La France, une fois de plus, constitue un exemple archétypal (mais pas unique), ici d’enfermement linguistique ethno-national qui rejoint les deux autres facettes de l’enfermement présentées ci-dessus, et qui y ajoute une dimension historique. Lors de la création de l’État-nation « France » par la Révolution de 1789, le projet a été clairement de faire coïncider l’État et la nation : il fallait pour atteindre cet objectif créer une nation française qui n’existait pas auparavant, c’est-à-dire créer une communauté nationale de type ethnique, unifiée autour d’une identité, d’une langue et d’une culture communes (Certeau et coll., 1975 ; Weber, 1982 ; Wionet, 2011). La langue a joué un rôle central en étant promue totem de l’unité nationale, révérée quasi religieusement, occupant ainsi la fonction symbolique qu’occupait la personne du monarque de droit divin avant la Révolution. C’est bien sûr la langue de la cour et de la grande bourgeoisie qui a été choisie, avec l’argument issu de l’enfermement logico-mathématique et pour permettre d’accentuer fortement sa fonction de clôture sociopolitique. De nombreux travaux ont montré les aspects « religion d’État » (Cerquiglini, 2003 ; Encrevé, 2005), « fétiche » (Boltanski & Bourdieu, 1975) de la politique linguistique monolingue mononormative au profit du français en France. Après les célèbres discours de Barrère et de l’abbé Grégoire « sur la nécessité d’anéantir les patois », ou sur les opposants contre-révolutionnaires et la superstition qui « parlent alsacien ou bas-breton », les décrets de 1793 concrétisent cette politique d’enfermement ethno-nationaliste sur une seule langue. Plusieurs textes légaux imposent ainsi le français et punissent l’usage d’autres langues à l’école, dans l’administration, dans les textes officiels, même dans l’enregistrement des contrats sous seing privé.

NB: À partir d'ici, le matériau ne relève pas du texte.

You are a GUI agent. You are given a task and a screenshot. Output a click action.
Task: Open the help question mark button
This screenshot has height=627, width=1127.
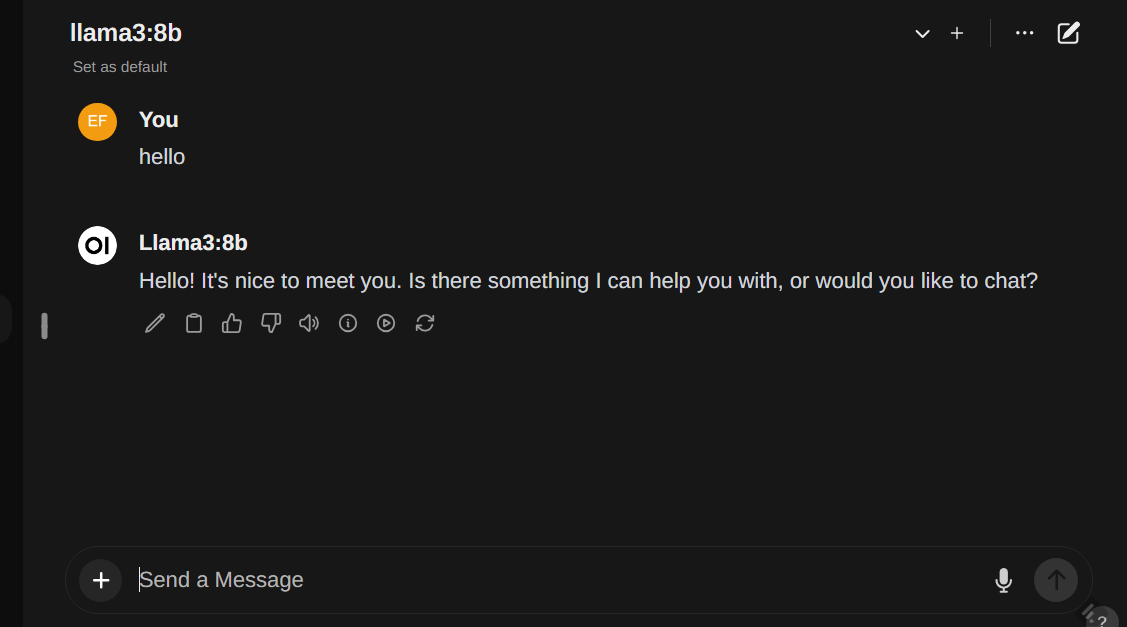(1102, 621)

Cette orientation a été plusieurs fois confirmée par la législation française depuis 1793 jusqu’à nos jours, avec notamment la modification de la Constitution en 1992 et la loi Toubon en 1994. Les débats qui entourent avec outrance toute tentative de reconnaissance, voire de protection, d’autres langues en France (par exemple autour de la Charte européenne des langues régionales ou minoritaires, ou de la place des langues dites « d’origine ») mettent à chaque fois crûment en lumière les finalités ethno-nationalistes de l’uniformisation linguistique française.
L’émergence d’expressions nouvelles dans les espaces entre les langues
Pourtant, si ce triple enfermement fonctionnait vraiment totalement, si personne n’y échappait, si personne n’y résistait, si personne ne le dépassait, il n’y aurait ni style individuel (d’auteur, d’interprète, de conférencier, de chacun…), ni caractéristiques collectives (générationnelles, sociales, locales, nationales, culturelles…), ni renouvellement des langues (la plupart des langues actuelles sont issues de mélanges entre langues précédentes), ni pratiques plurilingues et interculturelles.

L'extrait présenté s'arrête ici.